Leading by two points with 1:25 remaining, the Falcons faced third down at the Colts’ 29. A run for no gain would have killed 40 seconds and left them with a 46-yard field goal to all but clinch the game. Instead Henning ordered a pass. The Falcons sent out only two receivers, leaving eight men to block. Nobody blocked Dave Ahrens, who dropped Turk Schonert for a 14-yard loss and forced the Falcons to punt, which was the last thing they wanted.
Lo and behold, Rick Donnelly’s punt was almost blocked. Indy’s Tate Randle missed the ball but slammed into Donnelly, drawing a flag that should have given the Falcons a first down and the game. But wait. Downfield, the Falcons’ Aaron Brown threw two punches at the Colts’ Jeff Leiding. Brown was called for a personal foul.
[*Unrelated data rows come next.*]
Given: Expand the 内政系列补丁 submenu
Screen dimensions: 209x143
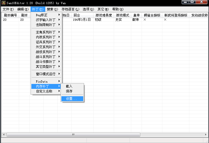Looking at the screenshot, I should tap(46, 37).
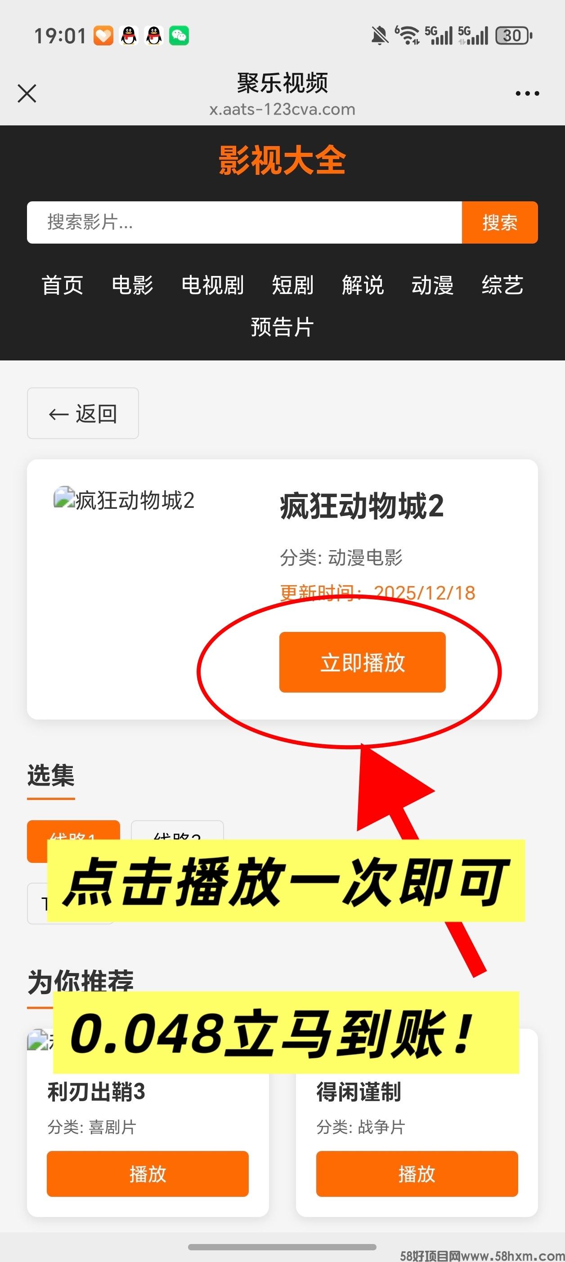Click the 搜索影片 search input field

coord(244,222)
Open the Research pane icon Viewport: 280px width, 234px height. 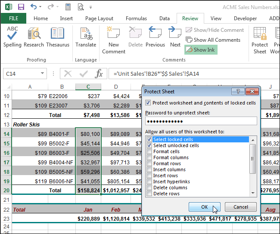(34, 37)
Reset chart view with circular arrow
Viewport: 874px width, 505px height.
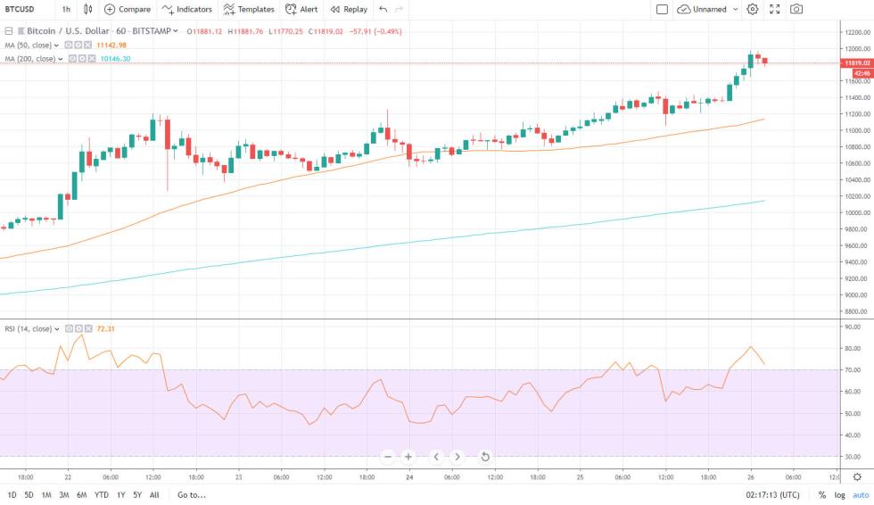pyautogui.click(x=484, y=457)
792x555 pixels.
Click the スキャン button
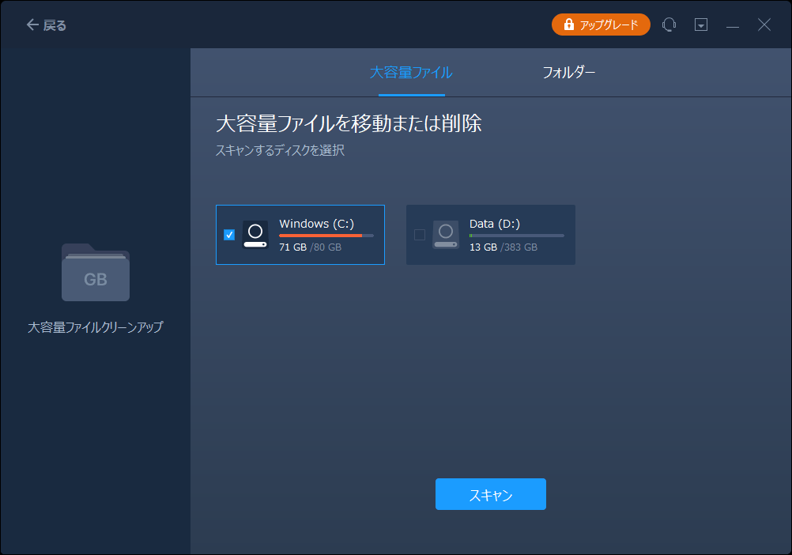pos(490,494)
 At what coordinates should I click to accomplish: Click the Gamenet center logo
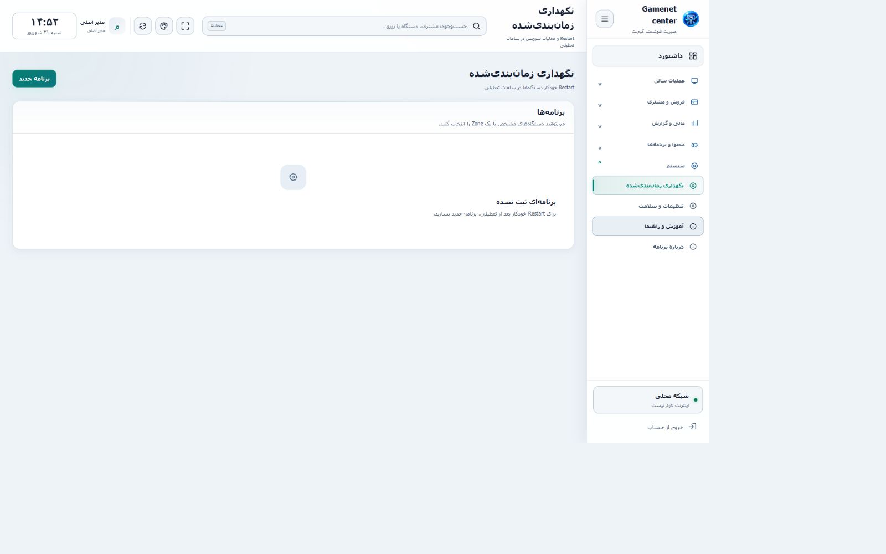691,19
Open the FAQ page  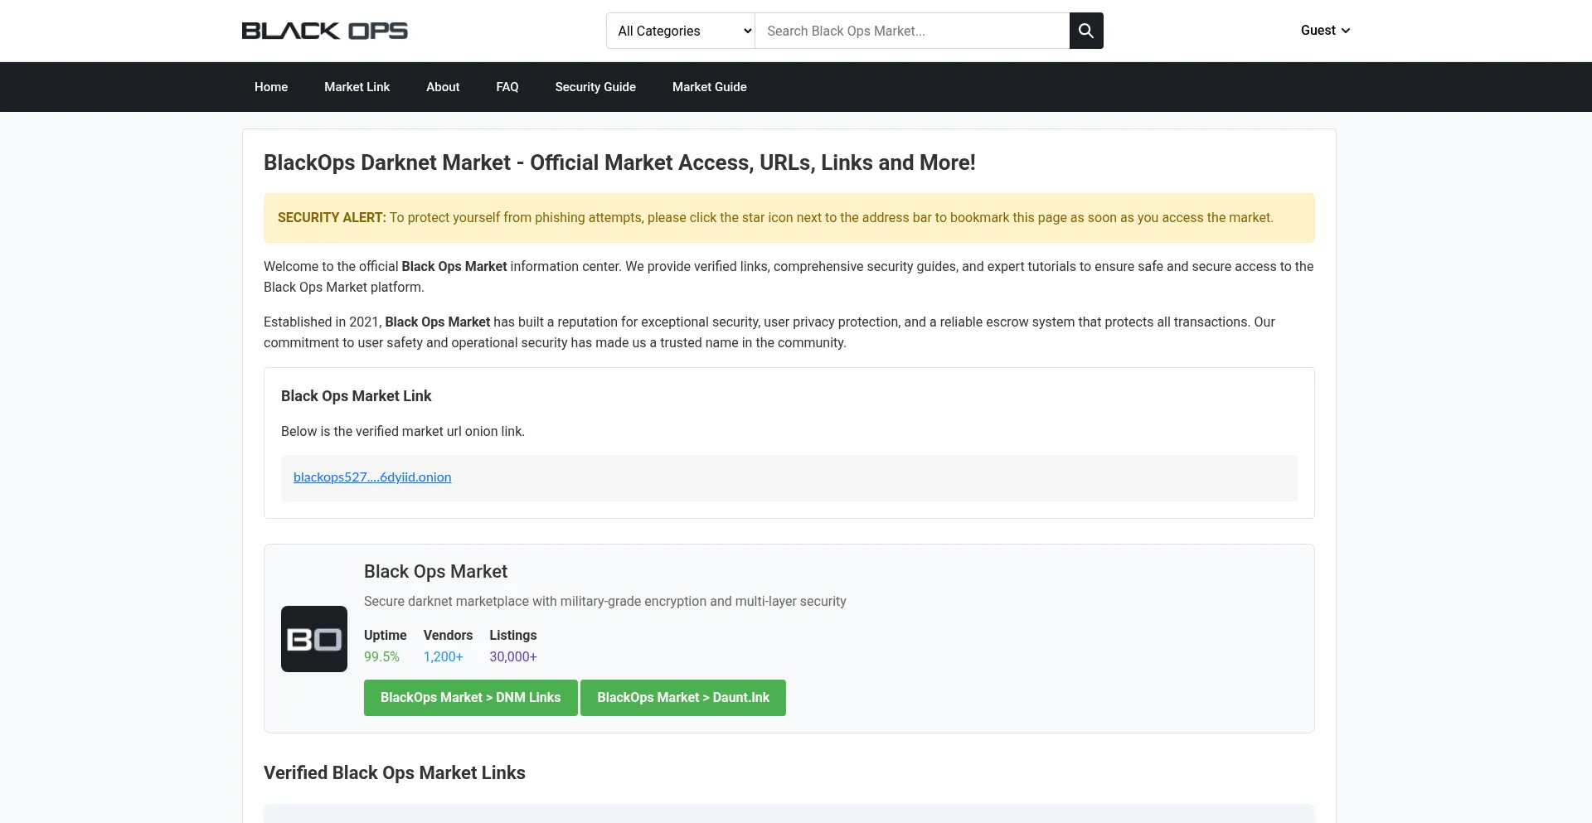coord(507,87)
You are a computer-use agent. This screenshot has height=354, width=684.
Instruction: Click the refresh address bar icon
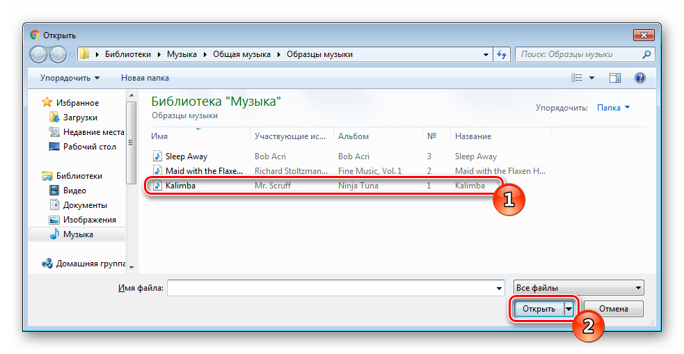tap(502, 54)
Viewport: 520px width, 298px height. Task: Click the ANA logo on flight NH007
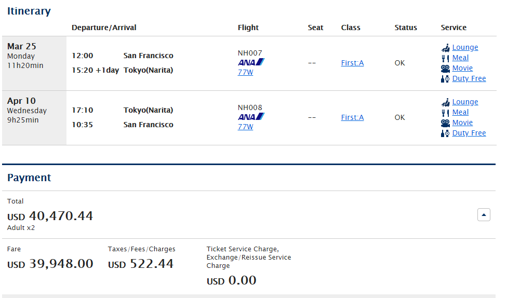[251, 62]
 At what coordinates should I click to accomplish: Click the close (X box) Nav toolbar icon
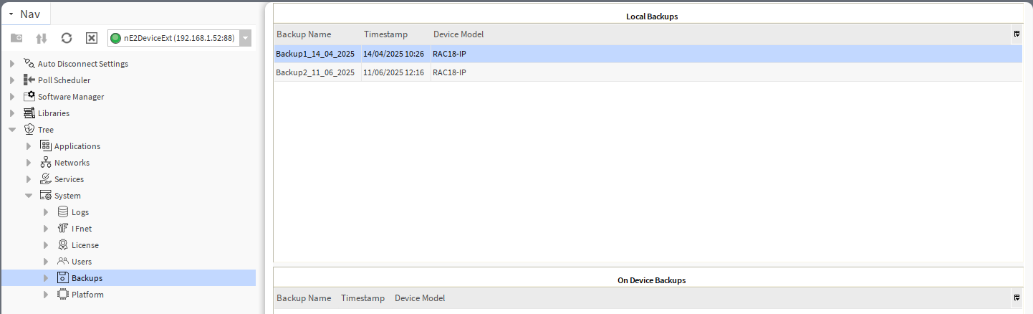coord(92,38)
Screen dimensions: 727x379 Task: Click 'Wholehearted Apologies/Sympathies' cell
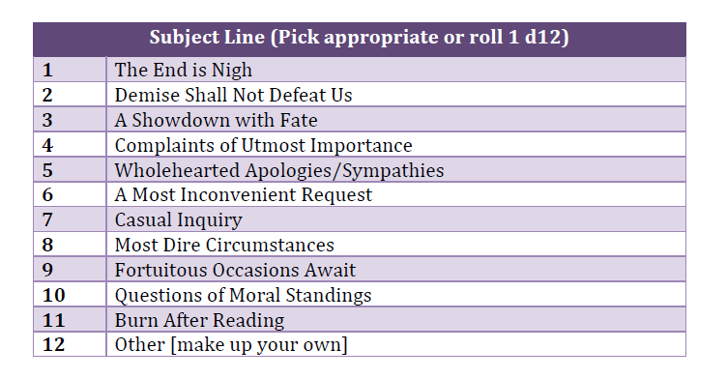[396, 170]
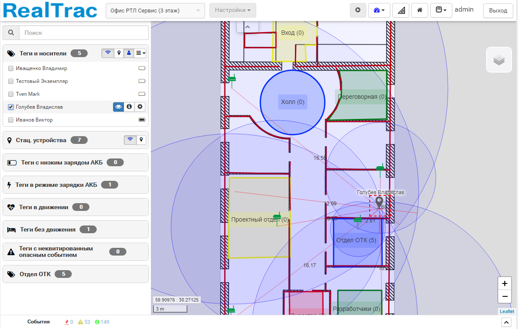Screen dimensions: 518x329
Task: Click map pin icon in Стац. устройства header
Action: [140, 140]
The Falcons had to punt again.
Whereupon Tate Randle, who almost blocked the first punt, did block the second. Eugene Daniel gathered up the loose ball at the 13 and returned it for the go-ahead touchdown with 20 seconds remaining. Unbelievable.
But all wasn’t lost — yet. Schonert completed two quick passes, and his final throw hit tight end Arthur Cox in full stride inside the Colts’ 5-yard line. Had Cox held the ball, he’d surely have scored the winning touchdown. He dropped it. The Falcons lost 28-23 to a team that was winless no longer.
Said Falcons guard Bill Fralic: “We kept looking for a way to lose, and we finally found one.”
Said Schonert: “We played stupid football. We played Santa Claus. We said, ‘Here’s the game,’ and they took it.”
(Coach Dan) Henning’s postgame briefing lasted 93 seconds. He would be fired 15 days later.
I stand by what I averred 29 years ago: That was the single worst moment in Falcons history. (Others have come close. I was at Wembley last year, too.) They had a punt blocked — a mulligan of a punt, no less — at a time when you couldn’t have a punt blocked. But for all the mistakes that would yield a loss to an 0-13 team, they weren’t a function of design.
The Colts had a design for what they were trying to do Sunday. (Ford had high hopes for the Edsel, too.) But their bizarre non-punt led to the Patriots touchdown that essentially made a loser of Indianapolis on the night that team and that city had earmarked as its moment of retribution for DeflateGate.
At such a moment, we’re all given to hyperbole. We’re all apt to say, “That’s the dumbest thing I’ve ever seen.” But that play Sunday night? Dumbest thing I’ve ever seen. If the Colts’ plan was to trump DeflateGate with the Swinging Gate, they lost yet again.